On 11/14/17 5:22 AM, Sowmini Varadhan wrote:
A few questions.
- First off, why am I not seeing the original mail in this thread
even when I search the mail archives, e.g.,
https://lkml.org/lkml/2017/11/13/954
- Girish Moodalbail writes:
The issue here is that we are trying to reference a network namespace
(struct net *) that is long gone (i.e., L532 below -- c_net is the culprit).
The netns is not "long gone", we are still processing
the NETDEV_UNREGISTER_FINAL for loopback.
Obviously, I was not talking about the current namespace.
Say there are two namespaces - ns1 and ns2 and that both have RDS connections.
Deletion of ns1 will be fine. However when ns2 is being deleted, in the
rds_tcp_dev_event() callback we walk through the global list and some nodes in
that list will be referring to ns1 (that is "long gone"). If you read my earlier
email, I was talking about ns1 which is already gone, and we are trying to
access it from ns2.
~Girish
As I said in my
earlier mail, the idea is to extract the list of unique conns
that belong to the netns and then destroy both the conn, and
all associated paths. Thus there can only be a single thread
going through rds_tcp_kill_sock at any time (since we should
only get the unregister_final/loopback one time for the netns).
(See alos comment block in rds_tcp_dev_event about network activity
quiescing). Thus there should be no concurrency issue.

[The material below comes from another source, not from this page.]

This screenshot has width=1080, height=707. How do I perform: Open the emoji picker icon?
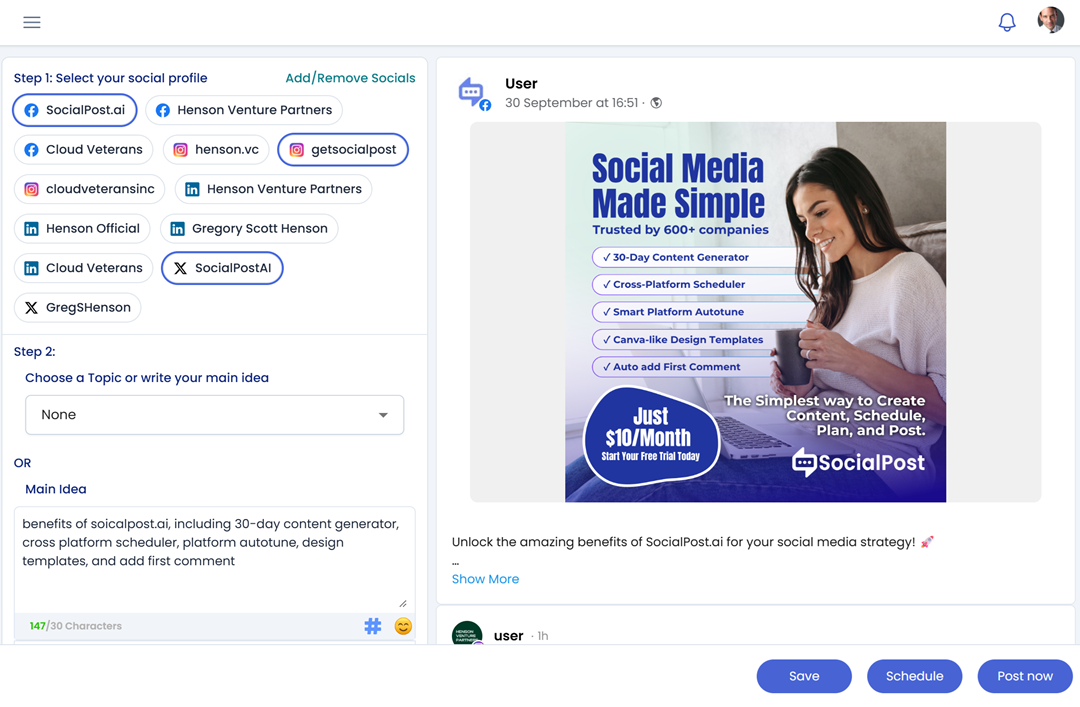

However when I just ehecked this, there may be some rds connection
refcounting bug. When I quickly tested this, I'm not seeing the
expected calls to conn_path_destroy. I'll need some time to take
a look, this has been known to work, so something got broken along
the way
I think we should move away from global list to a per-namespace list. The
global list are used only in two places (both of which are per-namespace
operations):
let's first understand the real root-cause before we start
redesigning data-structures.
--Sowmini